Segment Start: DATA FOR REVIEW
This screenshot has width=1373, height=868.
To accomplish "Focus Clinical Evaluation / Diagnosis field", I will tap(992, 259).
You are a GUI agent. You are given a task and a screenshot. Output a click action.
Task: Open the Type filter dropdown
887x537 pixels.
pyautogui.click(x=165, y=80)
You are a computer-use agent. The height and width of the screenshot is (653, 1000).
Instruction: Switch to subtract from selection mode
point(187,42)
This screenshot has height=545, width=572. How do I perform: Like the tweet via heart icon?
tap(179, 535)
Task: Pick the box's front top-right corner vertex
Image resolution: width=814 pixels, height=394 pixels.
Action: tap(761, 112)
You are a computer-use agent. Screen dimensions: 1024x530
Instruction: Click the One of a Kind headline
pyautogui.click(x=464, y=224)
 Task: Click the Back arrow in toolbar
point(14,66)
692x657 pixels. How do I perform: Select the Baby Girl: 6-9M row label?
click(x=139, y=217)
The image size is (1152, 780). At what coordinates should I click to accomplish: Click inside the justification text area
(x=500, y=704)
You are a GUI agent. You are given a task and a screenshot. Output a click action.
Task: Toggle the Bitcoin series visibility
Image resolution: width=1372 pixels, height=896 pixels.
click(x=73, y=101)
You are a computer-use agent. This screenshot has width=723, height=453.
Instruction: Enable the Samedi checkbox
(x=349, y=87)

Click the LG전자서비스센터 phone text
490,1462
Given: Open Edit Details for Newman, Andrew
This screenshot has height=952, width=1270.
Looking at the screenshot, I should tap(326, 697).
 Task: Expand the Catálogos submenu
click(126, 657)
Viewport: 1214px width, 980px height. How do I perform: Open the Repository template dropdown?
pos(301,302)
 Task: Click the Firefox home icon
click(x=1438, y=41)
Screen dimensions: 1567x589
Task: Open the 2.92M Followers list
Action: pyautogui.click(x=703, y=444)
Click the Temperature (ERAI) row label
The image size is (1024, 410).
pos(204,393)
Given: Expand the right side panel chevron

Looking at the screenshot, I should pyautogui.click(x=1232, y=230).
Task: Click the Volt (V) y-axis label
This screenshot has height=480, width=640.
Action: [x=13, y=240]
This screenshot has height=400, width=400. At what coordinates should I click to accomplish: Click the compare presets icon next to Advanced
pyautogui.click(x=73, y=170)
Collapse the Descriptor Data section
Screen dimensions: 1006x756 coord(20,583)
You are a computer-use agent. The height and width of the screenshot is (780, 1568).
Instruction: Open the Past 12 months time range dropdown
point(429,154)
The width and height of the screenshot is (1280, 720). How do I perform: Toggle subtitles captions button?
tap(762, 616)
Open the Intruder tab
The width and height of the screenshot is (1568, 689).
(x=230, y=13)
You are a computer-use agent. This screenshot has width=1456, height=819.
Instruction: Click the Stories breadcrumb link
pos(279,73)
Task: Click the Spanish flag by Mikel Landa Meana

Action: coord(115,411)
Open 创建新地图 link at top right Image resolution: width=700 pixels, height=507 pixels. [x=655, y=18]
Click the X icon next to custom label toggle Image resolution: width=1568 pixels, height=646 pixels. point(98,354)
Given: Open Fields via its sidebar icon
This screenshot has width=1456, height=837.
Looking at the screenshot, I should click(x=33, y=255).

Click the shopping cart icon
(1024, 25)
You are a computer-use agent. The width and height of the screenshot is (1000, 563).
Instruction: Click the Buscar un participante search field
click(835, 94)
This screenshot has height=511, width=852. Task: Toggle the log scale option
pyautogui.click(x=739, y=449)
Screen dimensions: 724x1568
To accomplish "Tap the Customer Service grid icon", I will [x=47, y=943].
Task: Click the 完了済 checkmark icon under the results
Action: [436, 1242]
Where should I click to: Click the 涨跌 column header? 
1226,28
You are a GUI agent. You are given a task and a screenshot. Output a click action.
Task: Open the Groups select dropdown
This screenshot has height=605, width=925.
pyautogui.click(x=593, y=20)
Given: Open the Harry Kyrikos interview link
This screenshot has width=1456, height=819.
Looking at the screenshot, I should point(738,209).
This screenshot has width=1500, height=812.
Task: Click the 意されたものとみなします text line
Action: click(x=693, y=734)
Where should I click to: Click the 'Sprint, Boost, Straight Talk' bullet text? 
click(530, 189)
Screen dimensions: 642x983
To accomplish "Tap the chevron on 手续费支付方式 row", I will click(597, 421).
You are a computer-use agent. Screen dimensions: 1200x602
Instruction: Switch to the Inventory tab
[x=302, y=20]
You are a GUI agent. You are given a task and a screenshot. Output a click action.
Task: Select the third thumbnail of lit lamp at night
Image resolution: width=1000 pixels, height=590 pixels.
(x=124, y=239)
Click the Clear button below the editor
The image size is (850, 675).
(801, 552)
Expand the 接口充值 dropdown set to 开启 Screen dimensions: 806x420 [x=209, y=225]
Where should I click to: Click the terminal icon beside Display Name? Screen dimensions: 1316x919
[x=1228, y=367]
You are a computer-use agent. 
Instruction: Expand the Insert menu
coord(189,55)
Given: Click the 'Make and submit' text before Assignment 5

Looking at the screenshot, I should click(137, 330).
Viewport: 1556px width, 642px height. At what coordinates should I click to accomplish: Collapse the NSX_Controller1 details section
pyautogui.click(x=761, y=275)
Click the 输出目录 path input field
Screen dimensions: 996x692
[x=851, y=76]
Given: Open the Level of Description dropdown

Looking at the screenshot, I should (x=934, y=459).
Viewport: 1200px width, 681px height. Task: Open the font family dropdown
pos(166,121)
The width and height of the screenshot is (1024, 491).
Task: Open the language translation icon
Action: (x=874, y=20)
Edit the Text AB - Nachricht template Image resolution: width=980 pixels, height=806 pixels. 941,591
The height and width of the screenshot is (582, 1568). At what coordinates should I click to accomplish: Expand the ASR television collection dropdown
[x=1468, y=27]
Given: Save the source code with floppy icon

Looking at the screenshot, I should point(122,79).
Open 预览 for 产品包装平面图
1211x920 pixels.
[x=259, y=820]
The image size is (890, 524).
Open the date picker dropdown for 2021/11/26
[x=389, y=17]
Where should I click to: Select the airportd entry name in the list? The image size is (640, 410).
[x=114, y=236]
Segment End: DATA FOR REVIEW
Set down each entry from above once more, exactly as written.

This screenshot has width=1373, height=868.
To accomplish "Focus Clinical Evaluation / Diagnosis field", I will tap(992, 259).
You are a GUI agent. You are given a task and a screenshot. Output a click action.
Task: Open the Type filter dropdown
887x537 pixels.
pyautogui.click(x=165, y=80)
You are a computer-use agent. The height and width of the screenshot is (653, 1000).
Instruction: Switch to subtract from selection mode
point(187,42)
This screenshot has height=545, width=572. How do I perform: Like the tweet via heart icon?
tap(179, 535)
Task: Pick the box's front top-right corner vertex
Image resolution: width=814 pixels, height=394 pixels.
Action: tap(761, 112)
You are a computer-use agent. Screen dimensions: 1024x530
Instruction: Click the One of a Kind headline
pyautogui.click(x=464, y=224)
 Task: Click the Back arrow in toolbar
point(14,66)
692x657 pixels. How do I perform: Select the Baby Girl: 6-9M row label?
click(x=139, y=217)
The image size is (1152, 780). At what coordinates should I click to accomplish: Click inside the justification text area
(x=500, y=704)
You are a GUI agent. You are given a task and a screenshot. Output a click action.
Task: Toggle the Bitcoin series visibility
Image resolution: width=1372 pixels, height=896 pixels.
click(x=73, y=101)
You are a computer-use agent. This screenshot has width=723, height=453.
Instruction: Enable the Samedi checkbox
(x=349, y=87)

Click the LG전자서비스센터 phone text
490,1462
Given: Open Edit Details for Newman, Andrew
This screenshot has height=952, width=1270.
Looking at the screenshot, I should tap(326, 697).
 Task: Expand the Catálogos submenu
click(126, 657)
Viewport: 1214px width, 980px height. How do I perform: Open the Repository template dropdown?
pos(301,302)
 Task: Click the Firefox home icon
click(x=1438, y=41)
Screen dimensions: 1567x589
Task: Open the 2.92M Followers list
Action: pyautogui.click(x=703, y=444)
Click the Temperature (ERAI) row label
The image size is (1024, 410).
pos(204,393)
Given: Expand the right side panel chevron

Looking at the screenshot, I should pyautogui.click(x=1232, y=230).
Task: Click the Volt (V) y-axis label
This screenshot has height=480, width=640.
Action: [x=13, y=240]
This screenshot has height=400, width=400. At what coordinates should I click to accomplish: Click the compare presets icon next to Advanced
pyautogui.click(x=73, y=170)
Collapse the Descriptor Data section
Screen dimensions: 1006x756 coord(20,583)
You are a computer-use agent. The height and width of the screenshot is (780, 1568).
Instruction: Open the Past 12 months time range dropdown
point(429,154)
The width and height of the screenshot is (1280, 720). How do I perform: Toggle subtitles captions button?
tap(762, 616)
Open the Intruder tab
The width and height of the screenshot is (1568, 689).
(x=230, y=13)
You are a computer-use agent. This screenshot has width=1456, height=819.
Instruction: Click the Stories breadcrumb link
pos(279,73)
Task: Click the Spanish flag by Mikel Landa Meana

Action: coord(115,411)
Open 创建新地图 link at top right Image resolution: width=700 pixels, height=507 pixels. [x=655, y=18]
Click the X icon next to custom label toggle Image resolution: width=1568 pixels, height=646 pixels. point(98,354)
Given: Open Fields via its sidebar icon
This screenshot has width=1456, height=837.
Looking at the screenshot, I should click(x=33, y=255).

Click the shopping cart icon
(1024, 25)
You are a computer-use agent. The width and height of the screenshot is (1000, 563).
Instruction: Click the Buscar un participante search field
click(835, 94)
This screenshot has height=511, width=852. Task: Toggle the log scale option
pyautogui.click(x=739, y=449)
Screen dimensions: 724x1568
To accomplish "Tap the Customer Service grid icon", I will [x=47, y=943].
Task: Click the 完了済 checkmark icon under the results
Action: [436, 1242]
Where should I click to: Click the 涨跌 column header? 
1226,28
You are a GUI agent. You are given a task and a screenshot. Output a click action.
Task: Open the Groups select dropdown
This screenshot has height=605, width=925.
pyautogui.click(x=593, y=20)
Given: Open the Harry Kyrikos interview link
This screenshot has width=1456, height=819.
Looking at the screenshot, I should point(738,209).
This screenshot has width=1500, height=812.
Task: Click the 意されたものとみなします text line
Action: click(x=693, y=734)
Where should I click to: Click the 'Sprint, Boost, Straight Talk' bullet text? 
click(530, 189)
Screen dimensions: 642x983
To accomplish "Tap the chevron on 手续费支付方式 row", I will click(597, 421).
You are a computer-use agent. Screen dimensions: 1200x602
Instruction: Switch to the Inventory tab
[x=302, y=20]
You are a GUI agent. You are given a task and a screenshot. Output a click action.
Task: Select the third thumbnail of lit lamp at night
Image resolution: width=1000 pixels, height=590 pixels.
(x=124, y=239)
Click the Clear button below the editor
The image size is (850, 675).
(801, 552)
Expand the 接口充值 dropdown set to 开启 Screen dimensions: 806x420 [x=209, y=225]
Where should I click to: Click the terminal icon beside Display Name? Screen dimensions: 1316x919
[x=1228, y=367]
You are a computer-use agent. 
Instruction: Expand the Insert menu
coord(189,55)
Given: Click the 'Make and submit' text before Assignment 5

Looking at the screenshot, I should click(137, 330).
Viewport: 1556px width, 642px height. At what coordinates should I click to accomplish: Collapse the NSX_Controller1 details section
pyautogui.click(x=761, y=275)
Click the 输出目录 path input field
Screen dimensions: 996x692
[x=851, y=76]
Given: Open the Level of Description dropdown

Looking at the screenshot, I should (x=934, y=459).
Viewport: 1200px width, 681px height. Task: Open the font family dropdown
pos(166,121)
The width and height of the screenshot is (1024, 491).
Task: Open the language translation icon
Action: (x=874, y=20)
Edit the Text AB - Nachricht template Image resolution: width=980 pixels, height=806 pixels. 941,591
The height and width of the screenshot is (582, 1568). At what coordinates should I click to accomplish: Expand the ASR television collection dropdown
[x=1468, y=27]
Given: Save the source code with floppy icon

Looking at the screenshot, I should point(122,79).
Open 预览 for 产品包装平面图
1211x920 pixels.
[x=259, y=820]
The image size is (890, 524).
Open the date picker dropdown for 2021/11/26
[x=389, y=17]
Where should I click to: Select the airportd entry name in the list? The image size is (640, 410).
[x=114, y=236]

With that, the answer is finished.